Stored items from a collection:

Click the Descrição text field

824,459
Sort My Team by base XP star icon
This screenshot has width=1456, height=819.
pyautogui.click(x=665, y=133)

Assignment: Reproduce exactly the stretch of lines that starts at the one containing "Sort My Team by base XP star icon" and ends with the final line of the data, including both ends and nothing more.

Result of the task:
Sort My Team by base XP star icon
This screenshot has width=1456, height=819.
pyautogui.click(x=665, y=133)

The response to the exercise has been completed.